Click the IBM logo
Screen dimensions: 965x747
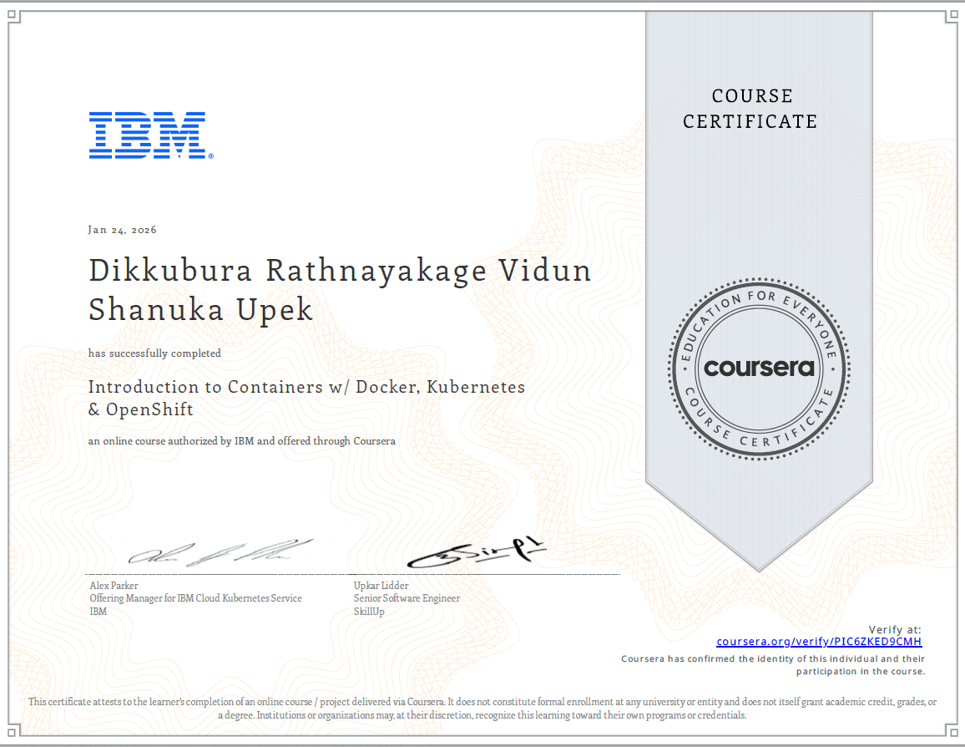150,134
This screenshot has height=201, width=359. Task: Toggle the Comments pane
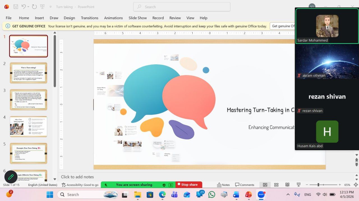245,185
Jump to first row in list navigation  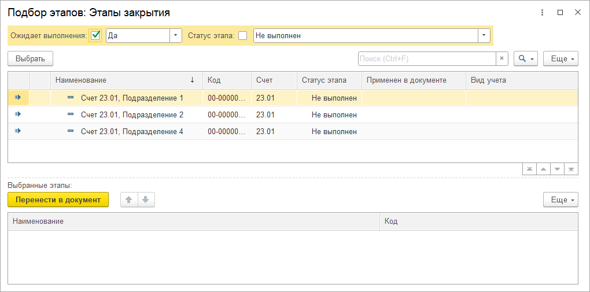tap(529, 169)
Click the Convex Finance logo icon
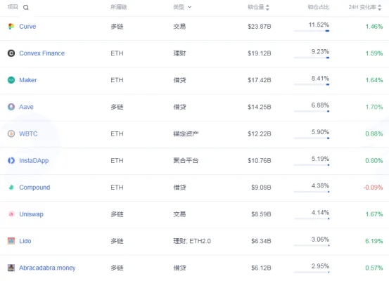Image resolution: width=389 pixels, height=281 pixels. pyautogui.click(x=11, y=53)
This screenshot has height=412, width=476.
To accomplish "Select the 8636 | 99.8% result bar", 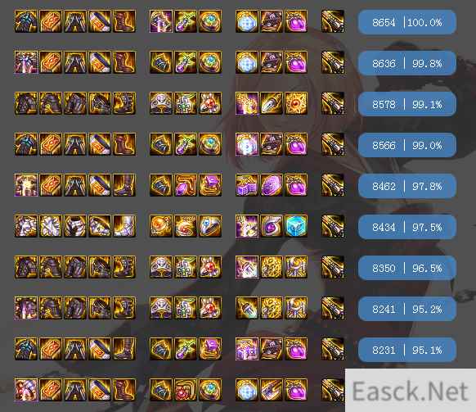I will (x=407, y=63).
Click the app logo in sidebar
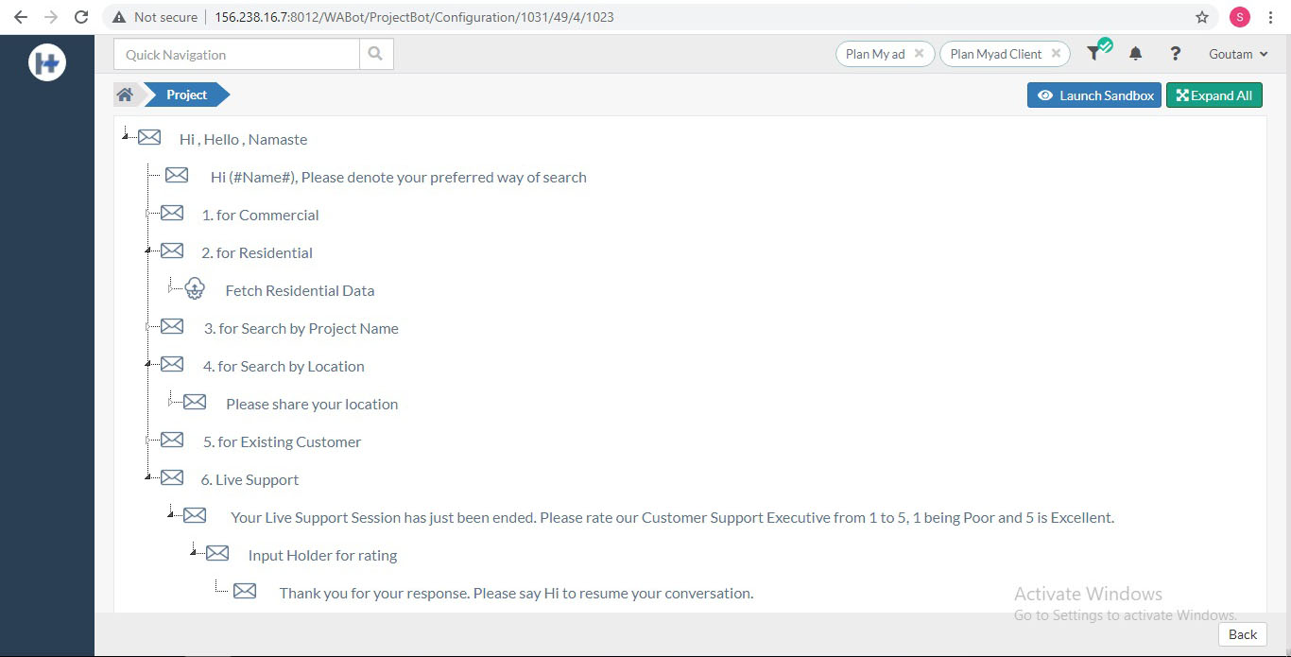This screenshot has height=657, width=1291. point(46,62)
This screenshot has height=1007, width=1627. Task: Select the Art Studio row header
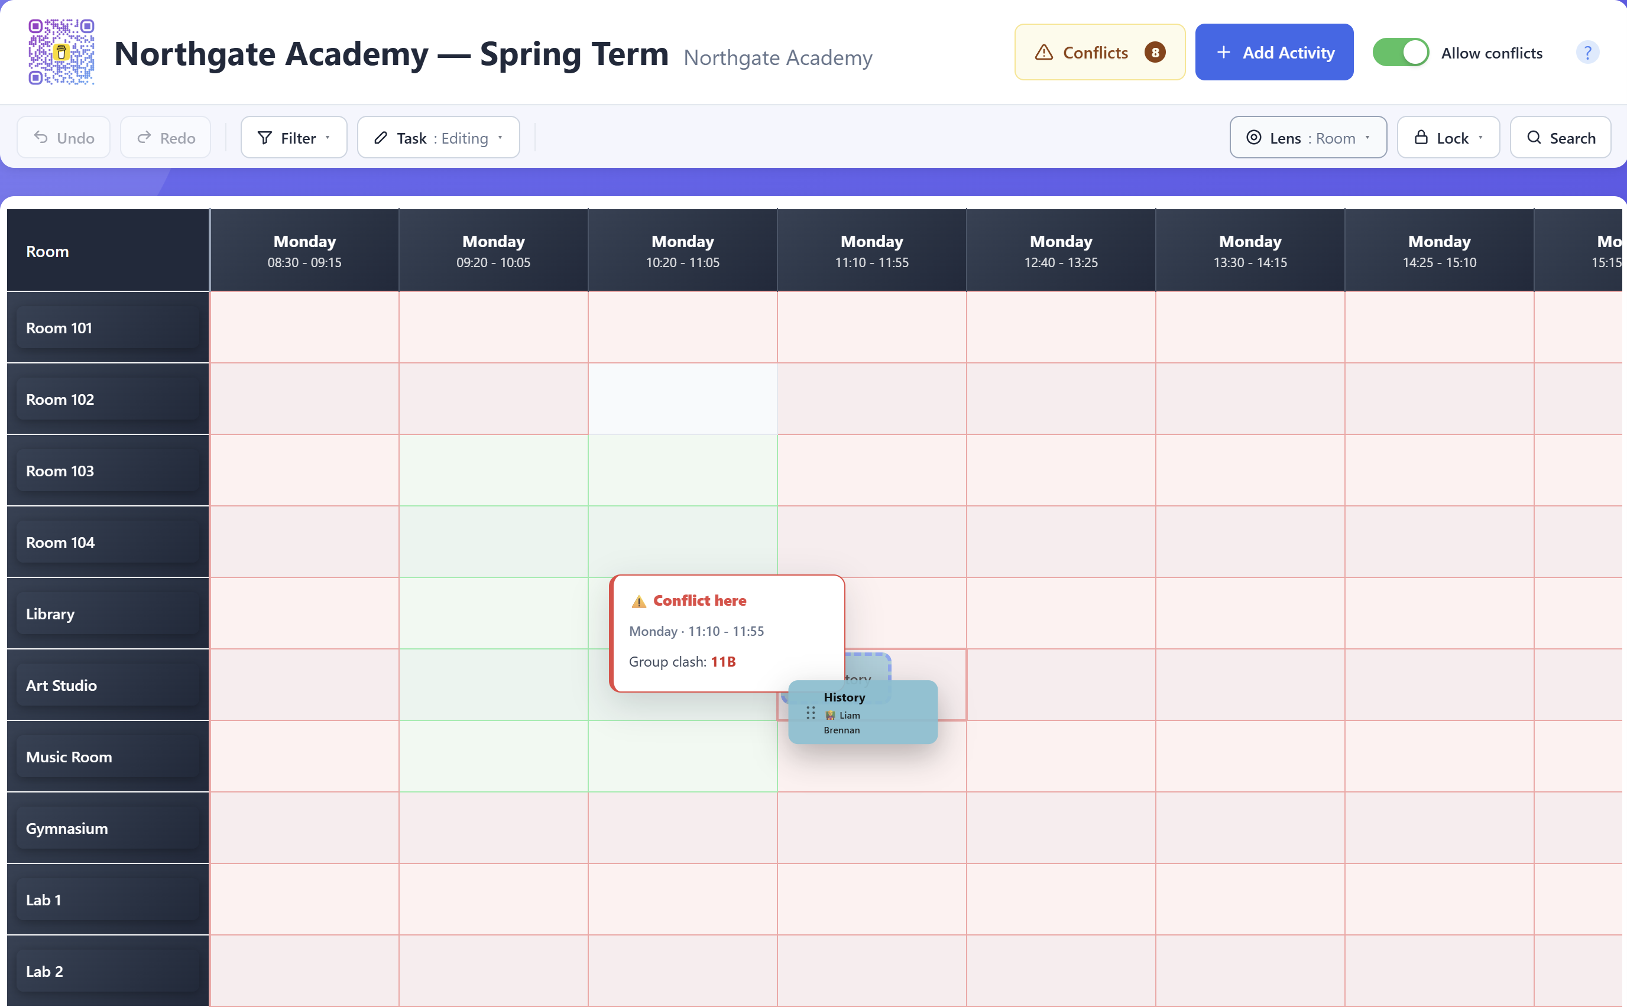[108, 685]
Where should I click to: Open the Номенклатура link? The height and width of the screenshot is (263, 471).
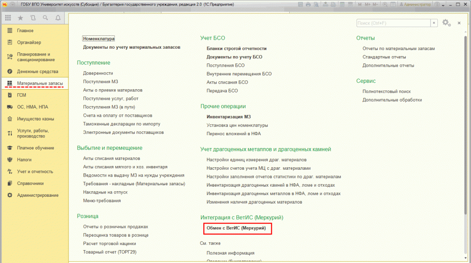(x=98, y=39)
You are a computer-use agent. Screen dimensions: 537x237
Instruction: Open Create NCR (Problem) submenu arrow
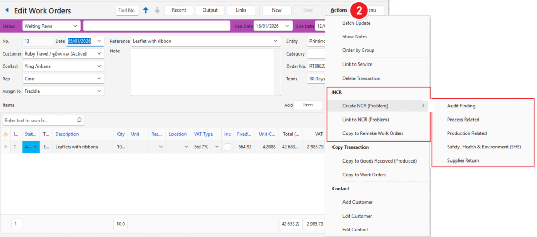pyautogui.click(x=423, y=106)
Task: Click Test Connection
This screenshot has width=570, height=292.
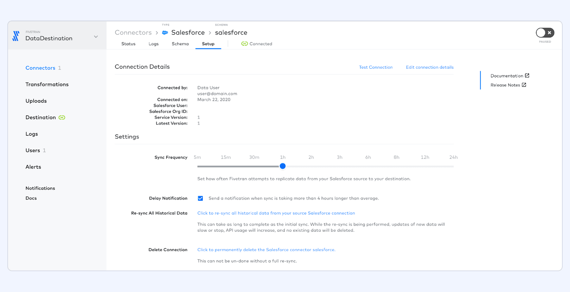Action: [376, 67]
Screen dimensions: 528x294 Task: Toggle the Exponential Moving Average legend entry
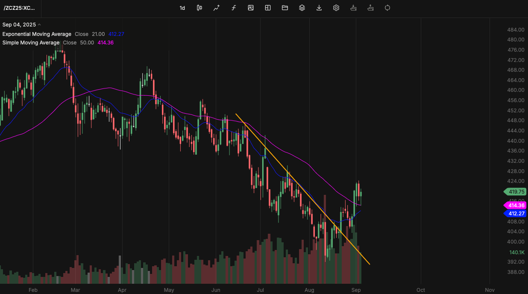[x=37, y=34]
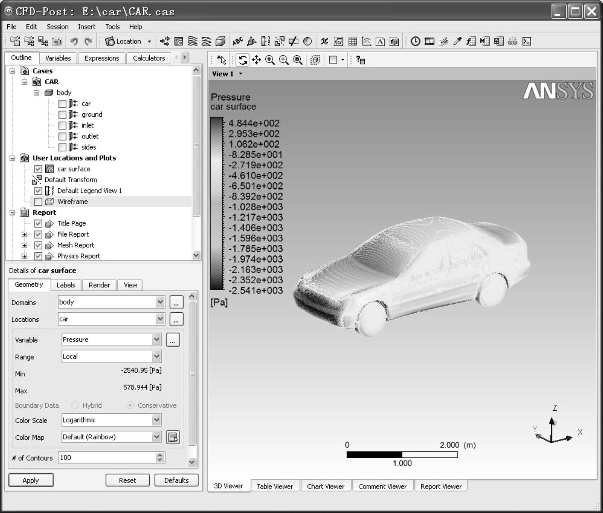
Task: Switch to the Chart Viewer tab
Action: click(325, 486)
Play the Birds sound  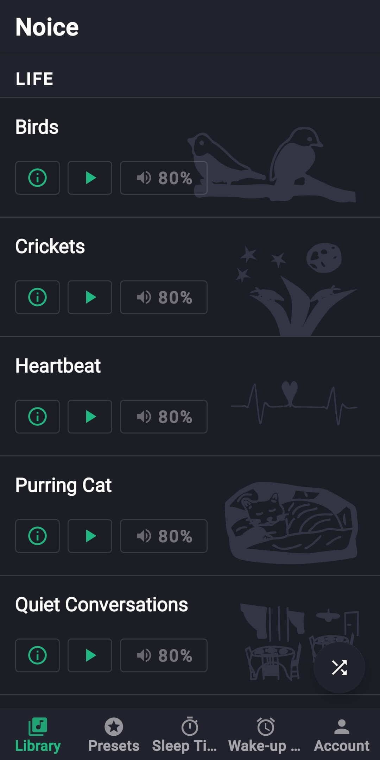coord(90,178)
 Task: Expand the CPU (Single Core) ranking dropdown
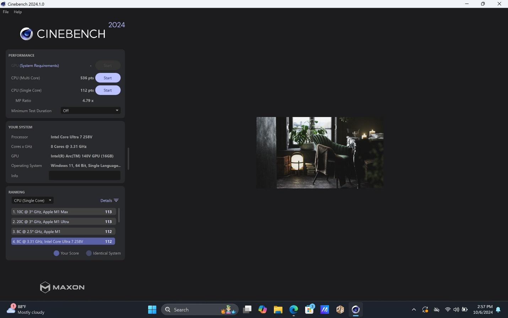tap(32, 201)
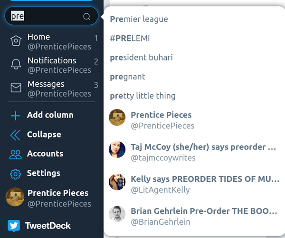This screenshot has width=285, height=238.
Task: Open the Home column house icon
Action: point(16,40)
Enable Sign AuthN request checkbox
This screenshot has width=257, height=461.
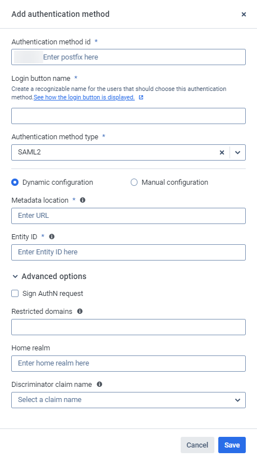click(15, 294)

= = =

--- TASK DESCRIPTION ---
Extract only the lines from the one that contains "Task: Expand the" through the end of the records, inclusive, and omit every picture.

--- FINISHED TASK ---
 Task: Expand the CPU (Single Core) ranking dropdown
tap(32, 201)
This screenshot has width=285, height=238.
Task: Open the Home column house icon
Action: point(16,40)
Enable Sign AuthN request checkbox
This screenshot has width=257, height=461.
click(15, 294)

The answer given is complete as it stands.